3. En raison de l'urgence qui s'attache au règlement du présent litige, il y a lieu d'admettre M. A, à titre provisoire, au bénéfice de l'aide juridictionnelle.

Sur les conclusions présentées sur le fondement de l'article L. 521-3 du code de justice administrative :

4. Aux termes de l'article L. 521-3 du code de justice administrative : " En cas d'urgence et sur simple requête qui sera recevable même en l'absence de décision administrative préalable, le juge des référés peut ordonner toutes autres mesures utiles sans faire obstacle à l'exécution d'aucune décision administrative ". Saisi sur le fondement de ces dispositions d'une demande qui n'est pas manifestement insusceptible de se rattacher à un litige relevant de la compétence du juge administratif, le juge des référés peut prescrire, à des fins conservatoires ou à titre provisoire, toutes mesures que l'urgence justifie, notamment sous forme d'injonctions adressées à l'administration, à la condition que ces mesures soient utiles et ne se heurtent à aucune contestation sérieuse.

5. Postérieurement à l'introduction de la requête, le préfet du Nord a remis à M. A un récépissé de sa demande de titre de séjour en qualité de réfugié.
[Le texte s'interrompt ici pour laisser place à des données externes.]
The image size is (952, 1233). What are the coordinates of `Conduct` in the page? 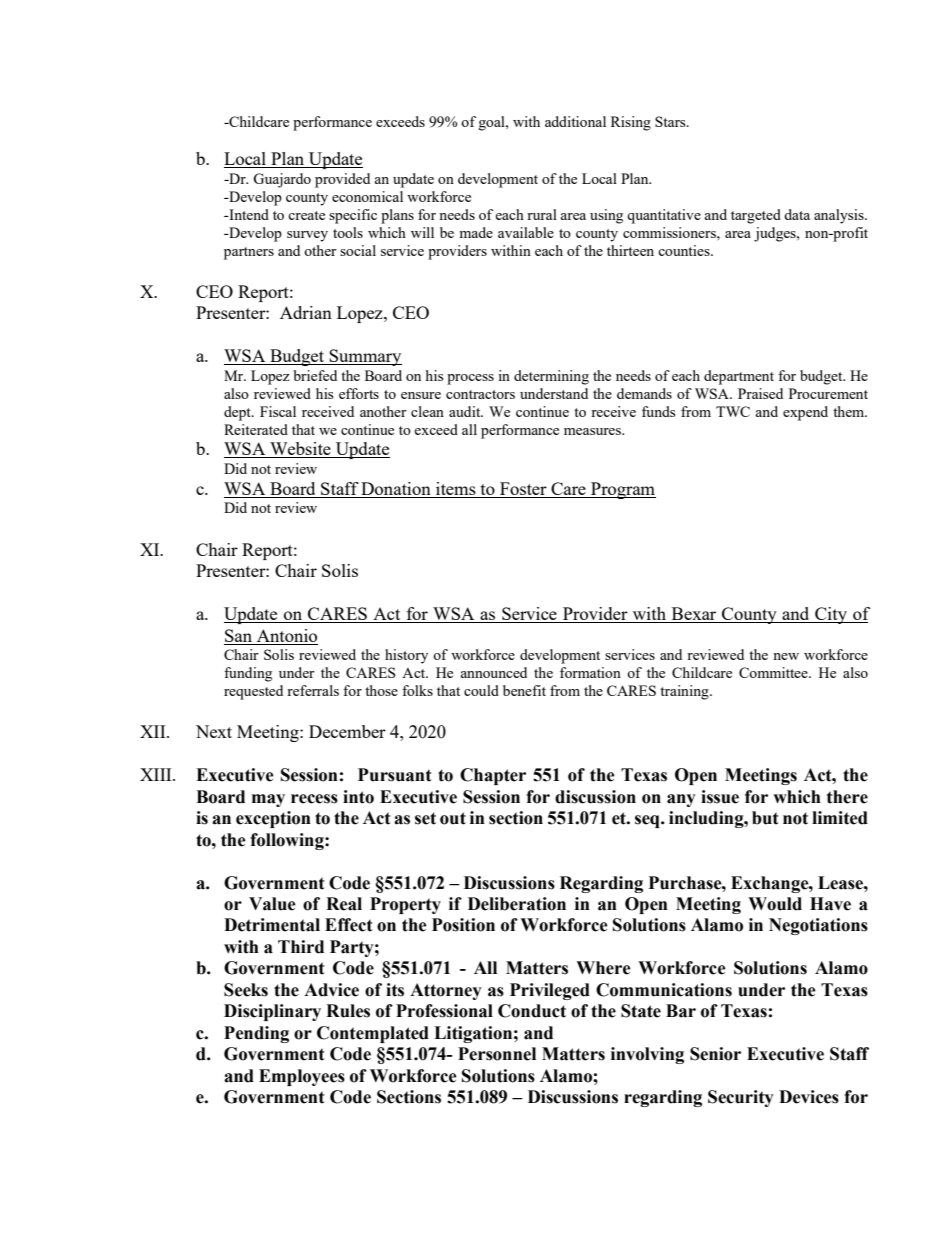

Les conclusions à fins d'injonction de la requête ont ainsi perdu de leur objet et il n'y a plus lieu d'y statuer.

Sur les frais liés au litige :

6. Il y a lieu dans les circonstances de l'espèce, de mettre à la charge de l'Etat, une somme de 800 euros à verser à Me Potier, avocate de M. A, sous réserve que ce conseil renonce à

percevoir la part contributive de l'Etat, en application des articles L. 761-1 du code de justice administrative et 37 de la loi du 10 juillet 1991 relative à l'aide juridique.

O R D O N N E :

Article 1er : M. A est admis à titre provisoire à l'aide juridictionnelle.

Article 2 : Il n'y a plus lieu de statuer sur les conclusions à fins d'injonction de la requête de M. A.

Article 3 : Il est mis à la charge de l'Etat une somme de 800 euros à verser à Me Potier, dans les conditions fixées par l'article 37 de la loi du 10 juillet 1991 et par l'article L. 761-1 du code de justice administrative.

Article 4 : La présente ordonnance sera notifiée à M. B A, à Me Potier et au ministre de l'intérieur.

Copie en sera adressée pour information au préfet du Nord.

Fait à Lille, le 31 mars 2025.

Le juge des référés,

Signé,

D. Terme

La République mande et ordonne au ministre de l'intérieur en ce qui le concerne et à tous commissaires de justice à ce requis en ce qui concerne les voies de droit commun, contre les parties privées, de pourvoir à l'exécution de la présente ordonnance.